▶ İstenen İş
Film yazısının "içgüdüsüyle hayran olunur" ile "bir özenle canlandırır." arasındaki bölümünü, bu ifadeler de dahil, "elli" yerine "altmış" koyarak yeniden yazın.

*** Alıntı Metin ***

Üçüncü
dünyanın sahnesi taklitlerle aydınlanır. Sivaslı Sindi veya Karadenizli Riki
Martin, yaralı bir gururla sahiplenilen ünlülerdir. “Biz de, biz de…”
içgüdüsüyle hayran olunur onlara. Geçtiğimiz İstanbul Film Festivali’nde “En
İyi Film Ödülü”nü alan Tony Manero (2008) da, Şilili Tony Manero’nun hikâyesi. Şili-Brezilya yapımı olan film, Pablo Larrain’ın ikinci uzun metraj
çalışması.
John Travolta'nın “Cumartesi Gecesi Ateşi”nde canlandırdığı beyaz
kostümlü meşhur Tony Manero karakteri, elli yaşındaki Raul Peralta'nın ikinci
kişiliği haline gelmiştir. Hastalıklı bir tutkuyla bağlıdır bu hayali kişiliğe.
Raul, uyduruk bir barda sahne alan dandik bir dans grubunun başındadır
ve her cumartesi gecesi, idolünü derme çatma sahnede büyük bir özenle canlandırır.

*** Verilen Bilgiler ***

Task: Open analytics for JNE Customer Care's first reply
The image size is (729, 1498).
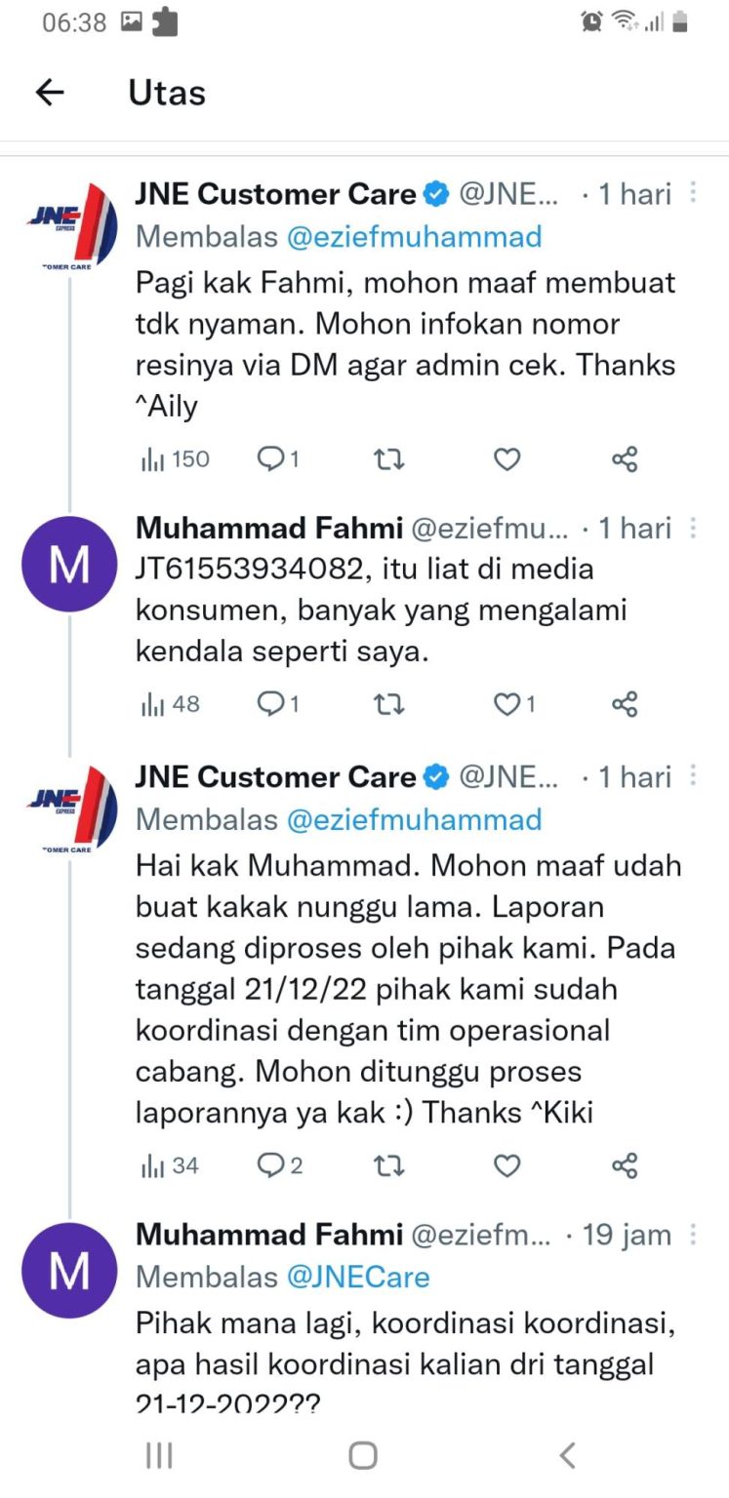Action: (x=174, y=458)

***

▶ Çözüm
içgüdüsüyle hayran olunur onlara. Geçtiğimiz İstanbul Film Festivali’nde “En
İyi Film Ödülü”nü alan Tony Manero (2008) da, Şilili Tony Manero’nun hikâyesi. Şili-Brezilya yapımı olan film, Pablo Larrain’ın ikinci uzun metraj
çalışması.
John Travolta'nın “Cumartesi Gecesi Ateşi”nde canlandırdığı beyaz
kostümlü meşhur Tony Manero karakteri, altmış yaşındaki Raul Peralta'nın ikinci
kişiliği haline gelmiştir. Hastalıklı bir tutkuyla bağlıdır bu hayali kişiliğe.
Raul, uyduruk bir barda sahne alan dandik bir dans grubunun başındadır
ve her cumartesi gecesi, idolünü derme çatma sahnede büyük bir özenle canlandırır.